Os jogos eram disputados no estádio do Fragata que ficava na antiga sede do Nikkey Clube de Marília, cuja fachada é onde se encontra hoje o Habib’s. Parte do gramado atual na saída aos fundos da loja fica onde era o campo de futebol.

“Eu não podia jogar porque não sou japonês (risos). O jeito foi ficar como treinador mesmo. Disputamos o campeonato entre 1985 e 1989 e fomos tricampeões”, contou o professor e técnico que ainda se tornaria ‘cartola’ de futebol de base.

Em 1990, Toloi foi convidado a integrar a diretoria do Expressinho/Santa Fé, uma escolinha de futebol criada pelo dono de farmácia Julio Minei (in memorian), que acreditava no esporte como um remédio às exclusões sociais.

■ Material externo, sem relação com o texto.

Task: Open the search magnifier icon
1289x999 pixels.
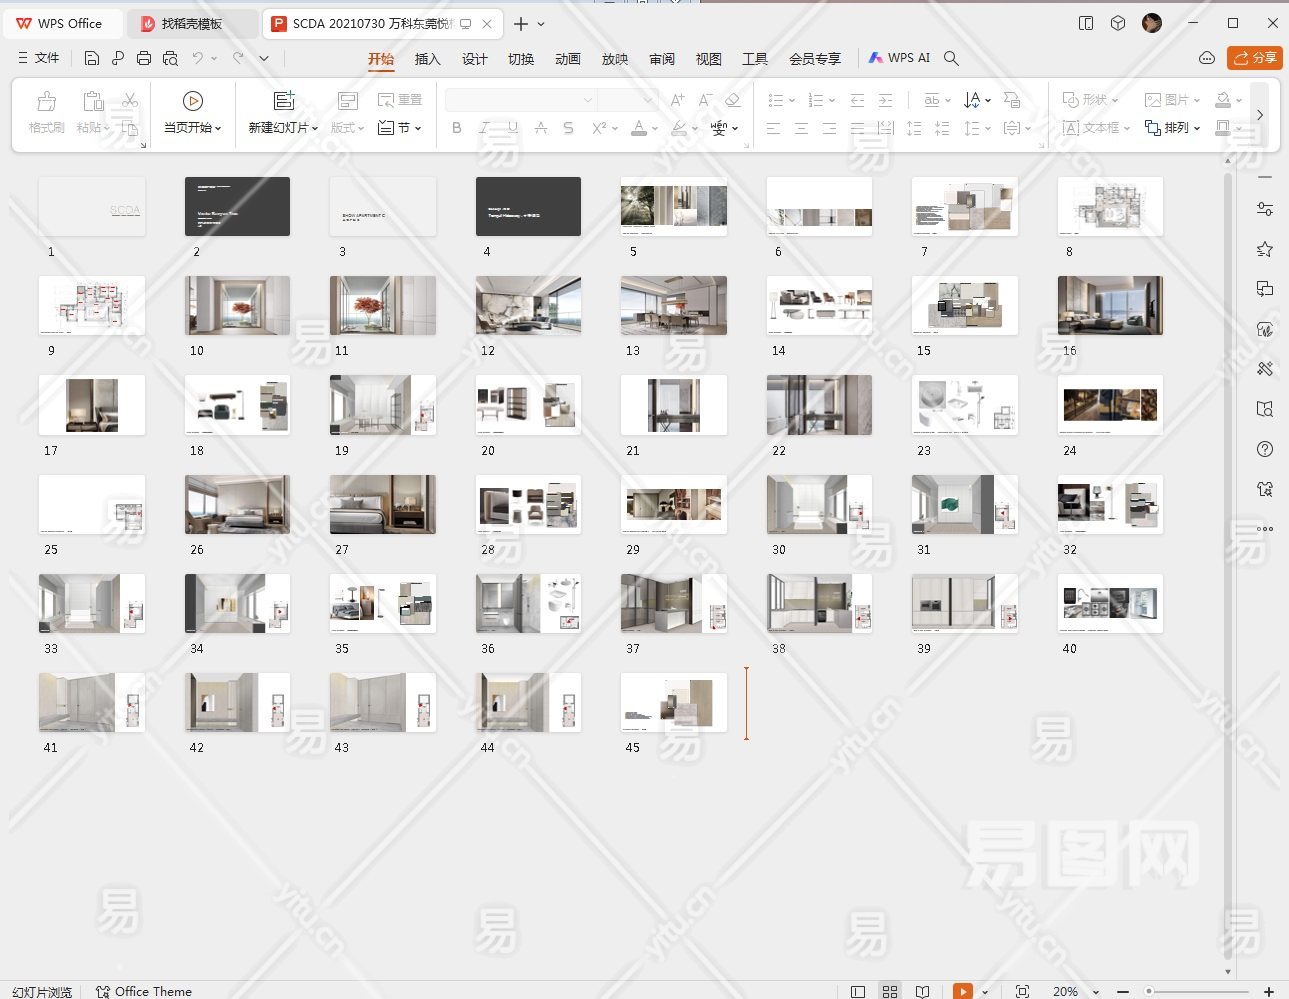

O professor permaneceu no projeto até a desativação, em 2010. “Formamos mais de 150 profissionais. Entre tantos, o Fabiano (ex-São Paulo), o Eder (ex-Flamengo), o Alceu (ex-Palmeiras). A lista é grande”, lembrou Toloi.
 
HISTÓRIA ATUAL


Embora aposentado da rede pública de ensino, Carlos Toloi segue em sala de aula, onde já alcançou a terceira geração de alunos na mesma família. Desde 1989, ele compõe o quadro de professores do Colégio Interação.
 

“Só na escola que leciono pelo menos seis professores são meus ex-alunos”, citou. “O carinho que a gente recebe quando encontra na rua ou outros lugares talvez seja a maior gratificação que a gente tenha”.

Toloi diz ter enfrentado toda sorte de dificuldades para lecionar ao longo de 45 anos de magistério, mas nenhum maior que “a falta de reconhecimento da função do professor pela própria sociedade”.

“Somos trabalhadores oprimidos da Educação. Essa é a verdade. A escola pública se manteve de pé, apesar de todas críticas, devido à dedicação de muitos professores. Infelizmente, a Educação ainda não é prioridade no Brasil”, afirmou.

Aos 69 anos, solteiro e sem filhos, Carlos Toloi divide seu tempo entre as aulas, os amigos e a família – as duas irmãs também seguiram carreira na Educação. A História segue em frente, contada privilegiadamente nas salas de aula, por Carlos Toloi.